Historically, courts recognized that “[a] pen register is a mechanical device which records the numbers dialed from a telephone[.]” (People v. Blair (1979) 25 Cal.3d 640, 654.) While the statutory definition ·of a pen register now includes electronic communications in mediums other than simply telephone communications, Plaintiff has not provided authority showing that the category of information collected by pen registers as defined by the statute has been expanded. The analog of the number dialed by a telephone here is the IP address and related information of a website accessed by a computer – but not the computer’s own IP address or identifying information. Although Plaintiff alleges conclusorily that the Beacon is a PRITT device, Plaintiff does not allege that the Beacon – or any other software installed on users’ devices by the Website – collects the outgoing addressing information from visitors’ devices or browsers. Plaintiff therefore has not alleged the use of a pen register.

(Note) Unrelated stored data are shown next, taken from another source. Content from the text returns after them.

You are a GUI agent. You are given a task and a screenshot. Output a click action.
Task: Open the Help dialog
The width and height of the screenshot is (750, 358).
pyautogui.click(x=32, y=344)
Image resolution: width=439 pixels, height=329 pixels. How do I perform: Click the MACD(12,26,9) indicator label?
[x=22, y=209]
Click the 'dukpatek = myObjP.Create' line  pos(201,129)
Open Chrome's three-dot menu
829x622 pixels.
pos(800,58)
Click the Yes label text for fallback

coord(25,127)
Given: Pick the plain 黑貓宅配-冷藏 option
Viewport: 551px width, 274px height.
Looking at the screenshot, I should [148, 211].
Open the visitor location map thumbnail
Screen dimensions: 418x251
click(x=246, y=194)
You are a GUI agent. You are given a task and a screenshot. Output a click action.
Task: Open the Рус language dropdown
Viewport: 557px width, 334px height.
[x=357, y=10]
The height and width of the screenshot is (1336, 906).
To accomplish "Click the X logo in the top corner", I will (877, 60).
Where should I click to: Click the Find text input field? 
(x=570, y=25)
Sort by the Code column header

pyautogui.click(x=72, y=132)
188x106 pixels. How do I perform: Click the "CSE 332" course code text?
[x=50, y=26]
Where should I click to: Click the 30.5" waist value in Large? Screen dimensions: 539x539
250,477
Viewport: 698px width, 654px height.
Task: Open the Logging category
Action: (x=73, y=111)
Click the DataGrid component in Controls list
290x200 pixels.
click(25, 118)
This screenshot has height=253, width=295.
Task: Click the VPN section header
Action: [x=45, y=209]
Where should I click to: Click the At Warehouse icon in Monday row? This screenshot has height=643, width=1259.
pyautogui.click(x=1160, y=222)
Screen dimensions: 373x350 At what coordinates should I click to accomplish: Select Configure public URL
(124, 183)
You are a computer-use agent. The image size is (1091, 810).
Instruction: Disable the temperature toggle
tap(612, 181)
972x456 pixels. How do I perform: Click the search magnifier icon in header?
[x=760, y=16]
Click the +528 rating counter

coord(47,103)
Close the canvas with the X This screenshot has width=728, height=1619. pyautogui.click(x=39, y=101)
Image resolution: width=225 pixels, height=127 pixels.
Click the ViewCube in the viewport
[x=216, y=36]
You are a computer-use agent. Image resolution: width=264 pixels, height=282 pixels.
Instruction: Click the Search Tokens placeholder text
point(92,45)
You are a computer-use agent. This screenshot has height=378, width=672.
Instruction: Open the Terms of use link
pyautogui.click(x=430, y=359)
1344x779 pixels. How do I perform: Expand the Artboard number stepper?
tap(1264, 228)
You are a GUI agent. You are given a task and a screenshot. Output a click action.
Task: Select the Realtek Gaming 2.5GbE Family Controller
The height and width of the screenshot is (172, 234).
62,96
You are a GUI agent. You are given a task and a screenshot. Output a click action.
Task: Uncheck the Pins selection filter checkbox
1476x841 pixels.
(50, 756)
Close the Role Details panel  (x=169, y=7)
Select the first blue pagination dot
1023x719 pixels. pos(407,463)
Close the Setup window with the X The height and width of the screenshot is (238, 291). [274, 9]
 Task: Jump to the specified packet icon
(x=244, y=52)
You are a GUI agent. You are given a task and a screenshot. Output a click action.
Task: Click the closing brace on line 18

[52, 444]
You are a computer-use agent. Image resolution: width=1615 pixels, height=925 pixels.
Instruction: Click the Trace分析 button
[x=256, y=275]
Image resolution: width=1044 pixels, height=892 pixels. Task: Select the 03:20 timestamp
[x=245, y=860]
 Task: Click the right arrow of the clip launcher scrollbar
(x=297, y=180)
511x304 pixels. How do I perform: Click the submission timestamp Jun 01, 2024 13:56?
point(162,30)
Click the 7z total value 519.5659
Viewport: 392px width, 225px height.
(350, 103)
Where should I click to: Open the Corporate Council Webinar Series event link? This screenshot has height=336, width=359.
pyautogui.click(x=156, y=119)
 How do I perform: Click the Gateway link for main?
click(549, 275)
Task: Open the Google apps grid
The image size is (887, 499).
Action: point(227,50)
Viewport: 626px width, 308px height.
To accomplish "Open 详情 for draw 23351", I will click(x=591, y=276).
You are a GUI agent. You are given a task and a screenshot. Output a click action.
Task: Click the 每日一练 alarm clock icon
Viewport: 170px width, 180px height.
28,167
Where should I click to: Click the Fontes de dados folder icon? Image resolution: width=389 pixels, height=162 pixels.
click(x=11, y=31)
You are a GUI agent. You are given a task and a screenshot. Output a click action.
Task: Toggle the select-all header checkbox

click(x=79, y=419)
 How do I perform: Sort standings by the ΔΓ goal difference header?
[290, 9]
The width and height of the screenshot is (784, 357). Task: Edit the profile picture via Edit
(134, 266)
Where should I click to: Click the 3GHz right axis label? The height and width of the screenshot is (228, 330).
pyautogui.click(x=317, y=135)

Nor has Plaintiff alleged the use of a trap and trace device. Plaintiff at most alleges that Defendant’s Website collects the IP addresses and other information of visitors incoming to the website – the equivalent of if Defendant had used a trap and trace device on its own website, rather than on Plaintiff’s device.
The problem with this argument is that it is normal for websites to track the IP addresses of their visitors. “Analogously, e-mail and Internet users have no expectation of privacy in the to/from addresses of their messages or the IP addresses of the websites they visit because they should know that this information is provided to and used by Internet service providers for the specific purpose of directing the routing of information. Like telephone numbers, which provide instructions to the ‘switching equipment that processed those numbers,’ e-mail to/from addresses and IP addresses are not merely passively conveyed through third party equipment, but rather are voluntarily turned over in order to direct the third party’s servers.” (U.S. v. Forrester (9th Cir. 2008) 512 F.3d 500, 510.) As Defendant points out, and as the Court takes judicial notice, the Los Angeles Superior Court’s own website contains a notice that it may collect and record the IP addresses of visitors. Without alleging that Defendant installed software on Plaintiff’s device or browser that collected incoming contact information to Plaintiff’s device, Plaintiff has not alleged anything above and beyond how the internet normally works.
Aviles v. Liveramp, Inc., No. 24STCV19869, 2025 WL 487196 (Cal.Super. Jan. 28, 2025).